“With induced boredom from weather lock-up,” Charles Davies-Scourfield of Culburra Beach wonders, “if any readers could contribute examples of ‘the most boring headline appearing in print’. This might compete with the possibly apocryphal headline written for a report by Claud Cockburn of The Times in the 1930s which read: ‘Small earthquake in Chile. Not many dead.’ To win, the headline must be able to be verified and judged by Granny.”
Patricia Farrar of Concord has a query for the C8 brains trust: “My nine-year-old grandson, Maxy, asked me: ‘Grandma, you know about UFOs?’ ‘Yes,’ I replied. ‘Well,’ he said, ‘when someone identifies that it’s a UFO, is it still unidentified?’ All explanations and responses welcome, particularly from nine-year-olds.”
“I enjoyed the article in Saturday’s Herald about Nick Kyrgios,” writes Laurie Powell of Woy Woy. “I particularly liked that the author was Scott Spits.”
“Bruce Murray (C8) should be careful about waiting for the mainbrace to be spliced,” reckons Robert Nielson of Watsons Bay. “This is a difficult job and is rarely undertaken, so he may go thirsty. Stick to yardarm measures and if there is no yardarm, have a couple of beers anyway and soon there will be an imaginary one.” Or, as Dave Horsfall of North Gosford suggests, go by the old naval saying, “The sun is always over the yardarm somewhere in the world.”
More on the joys of retailing (C8), this time from Regan Pallandi of Hurlstone Park, who works in a timber yard. “When a customer was whinging about the price of timber, my response was: ‘It doesn’t grow on trees, you know.’ I like to think she is still pondering that statement.”

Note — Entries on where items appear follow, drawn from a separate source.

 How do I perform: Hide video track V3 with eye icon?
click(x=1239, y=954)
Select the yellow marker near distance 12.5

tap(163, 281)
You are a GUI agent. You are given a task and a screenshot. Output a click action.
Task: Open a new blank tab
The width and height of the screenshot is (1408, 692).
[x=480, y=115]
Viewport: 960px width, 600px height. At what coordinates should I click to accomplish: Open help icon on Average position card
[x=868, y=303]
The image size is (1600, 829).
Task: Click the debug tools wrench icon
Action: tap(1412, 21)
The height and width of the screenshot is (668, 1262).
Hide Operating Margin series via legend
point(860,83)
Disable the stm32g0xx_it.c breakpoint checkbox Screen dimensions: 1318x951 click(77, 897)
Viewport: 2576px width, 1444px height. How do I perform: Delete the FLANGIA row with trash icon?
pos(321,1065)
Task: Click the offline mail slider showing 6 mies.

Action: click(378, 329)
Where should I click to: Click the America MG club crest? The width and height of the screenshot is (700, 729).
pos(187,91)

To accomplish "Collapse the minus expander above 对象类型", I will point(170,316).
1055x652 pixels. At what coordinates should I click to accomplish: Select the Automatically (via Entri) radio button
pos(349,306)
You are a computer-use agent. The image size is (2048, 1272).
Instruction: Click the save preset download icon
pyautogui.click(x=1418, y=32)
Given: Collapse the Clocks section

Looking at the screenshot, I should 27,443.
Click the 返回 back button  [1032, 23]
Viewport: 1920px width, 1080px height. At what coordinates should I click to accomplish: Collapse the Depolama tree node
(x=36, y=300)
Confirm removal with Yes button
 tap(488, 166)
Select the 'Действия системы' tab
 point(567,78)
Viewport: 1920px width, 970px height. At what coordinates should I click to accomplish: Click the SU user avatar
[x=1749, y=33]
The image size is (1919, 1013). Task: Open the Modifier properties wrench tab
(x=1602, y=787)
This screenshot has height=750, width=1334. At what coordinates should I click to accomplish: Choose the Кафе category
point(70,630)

“As silence is golden, ‘Golden Oldies Generation’ would have a more acceptable ring to it than ‘Silent Generation’ (C8)” thinks Joy Cooksey of Harrington.
Seeing a slight problem in song structure, Evan Bailey of Glebe says: “The question about the planet’s current population (C8) reminds me that the Rolling Stones, in their song from the 1960s Salt of the Earth, refer to the planet’s population then in the line: ‘Let’s drink to the 2000 million’. If they were ever to sing again about such proletarian matters, should they now sing ‘Let’s drink to the 7900 million’?”
Regarding electrical puns (C8), all Warwick Sherman of Huntleys Point can say is: “Ohm my God.” He’s a bit of a bright spark.